Despite my last allusion, I do turn to baseball to frame up my new approach. In particular, I’ve been struck by a question that George Will once asked MVP pitcher Orel Hershiser about how he retains his competitive edge once an opposing batter gets past him and gets to first base. In other words, having lost “the perfect game” (defined by no one from the opposing team getting to first base by a hit, a walk, or a hit-by-pitch), what keeps Hershiser pressing forward with the same energy and passion that he had when he threw the first pitch of the game? Hershiser replied: “If they get a hit, then I am throwing a one-hitter. If they get a walk, it’s my last walk. I deal with perfection to the point that it is logical to conceive it. History is history, the future is perfect.” In other words, whereas a “perfect game” is perfect, a one-hitter is better than giving up two hits, which in turn is better than giving up three, or allowing a run. One walk is unfortunate, but it can be the last one. The writer George Will calls this “the future perfect tense,” and you can read about how I apply this to climate change in my article “Living in the Future Perfect Tense” Preventing a 1.5° warming is exponentially better than 2.0° warming, as the latest IPCC report tells us, but so is a preventing a 1.6° warming or a 1.7° warming. And should we breach 2.0°, then I hope to have the resiliency and endurance to still be there fighting against 2.1°. (I also speak about the Future Perfect Tense and climate change in Episode 35 in the Hope Series.)

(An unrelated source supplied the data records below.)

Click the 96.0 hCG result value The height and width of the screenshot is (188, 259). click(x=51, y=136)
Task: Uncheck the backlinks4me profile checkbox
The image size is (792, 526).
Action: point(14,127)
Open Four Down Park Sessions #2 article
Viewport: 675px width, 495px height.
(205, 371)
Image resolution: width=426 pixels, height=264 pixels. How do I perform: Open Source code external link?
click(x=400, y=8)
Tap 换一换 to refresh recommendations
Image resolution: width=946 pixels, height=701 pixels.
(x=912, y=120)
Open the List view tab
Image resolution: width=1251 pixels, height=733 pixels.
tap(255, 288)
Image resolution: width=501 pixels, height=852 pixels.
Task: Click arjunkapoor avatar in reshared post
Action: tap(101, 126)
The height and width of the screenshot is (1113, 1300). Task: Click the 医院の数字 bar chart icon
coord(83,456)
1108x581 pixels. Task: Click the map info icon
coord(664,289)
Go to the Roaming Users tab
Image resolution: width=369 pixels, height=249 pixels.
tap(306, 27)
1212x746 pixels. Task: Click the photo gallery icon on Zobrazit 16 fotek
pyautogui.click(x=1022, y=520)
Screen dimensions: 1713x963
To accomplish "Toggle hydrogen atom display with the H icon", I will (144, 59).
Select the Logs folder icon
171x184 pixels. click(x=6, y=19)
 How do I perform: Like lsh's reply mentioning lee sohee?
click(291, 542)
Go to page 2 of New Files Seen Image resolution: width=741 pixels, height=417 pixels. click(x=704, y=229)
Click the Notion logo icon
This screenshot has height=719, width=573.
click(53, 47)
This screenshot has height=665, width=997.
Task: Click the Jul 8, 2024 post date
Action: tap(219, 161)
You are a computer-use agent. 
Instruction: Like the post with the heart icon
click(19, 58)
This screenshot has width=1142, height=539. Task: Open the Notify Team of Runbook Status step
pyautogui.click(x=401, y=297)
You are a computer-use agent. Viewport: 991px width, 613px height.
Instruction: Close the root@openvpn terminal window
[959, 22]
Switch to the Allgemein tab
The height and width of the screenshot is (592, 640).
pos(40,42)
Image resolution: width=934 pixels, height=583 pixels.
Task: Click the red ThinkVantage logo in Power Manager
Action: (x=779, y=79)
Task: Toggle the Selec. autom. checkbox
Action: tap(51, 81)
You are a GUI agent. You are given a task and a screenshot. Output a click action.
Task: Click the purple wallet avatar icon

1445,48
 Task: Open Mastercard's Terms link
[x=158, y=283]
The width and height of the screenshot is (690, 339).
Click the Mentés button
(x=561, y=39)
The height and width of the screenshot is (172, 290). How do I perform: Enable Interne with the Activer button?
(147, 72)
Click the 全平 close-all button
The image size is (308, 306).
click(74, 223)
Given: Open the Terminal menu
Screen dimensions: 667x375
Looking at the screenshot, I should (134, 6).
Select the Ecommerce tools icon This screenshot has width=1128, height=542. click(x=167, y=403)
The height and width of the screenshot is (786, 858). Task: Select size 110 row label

4. The Earth-honouring Faith Project
After much anguished reflection, I have reached the conclusion that, like a root-bound houseplant, creation care has outgrown the container which is white American evangelical Christianity. It must be repotted. I don’t have much to say about this “project” yet, not at this point. My own journey finds many parallels in what David Gushee wrote in his spiritual autobiography Still Christian: Following Jesus out of American Evangelicalism. Consequently, I was happy to hear Gushee speak more prescriptively in his recently published book After Evangelicalism: The Path to a New Christianity. There is already a community of those who left evangelicalism, though according to the appendix in Gushee’s book, many of us might correctly be labelled “Still-Vangelicals” because the new container for our re-potting has not yet been constructed. The last section in After Evangelicalism is devoted to a new set of prevailing ethics and contains three chapters entitled “Sex: From Sexual Purity to Covenant Realism;” “Politics: Starting Over after White Evangelicalism’s Embrace of Trumpism;” and “Race: Unveiling and Ending White-Supremacist Christianity.” As a Re-employed Climate Activist, I want to be part of writing After Evangelicalism’s chapter on creation care. It might be subtitled “Privileging Genesis 1 over Genesis 3” or “Finally Listening to Christian Indigenous Theologians” (like Terry LeBlanc, Brooke Prentis, or WEA’s Jay Matenga.) To borrow a term from Larry Rasmussen, I intend to be a “Christian follower in an Earth-honouring Faith.”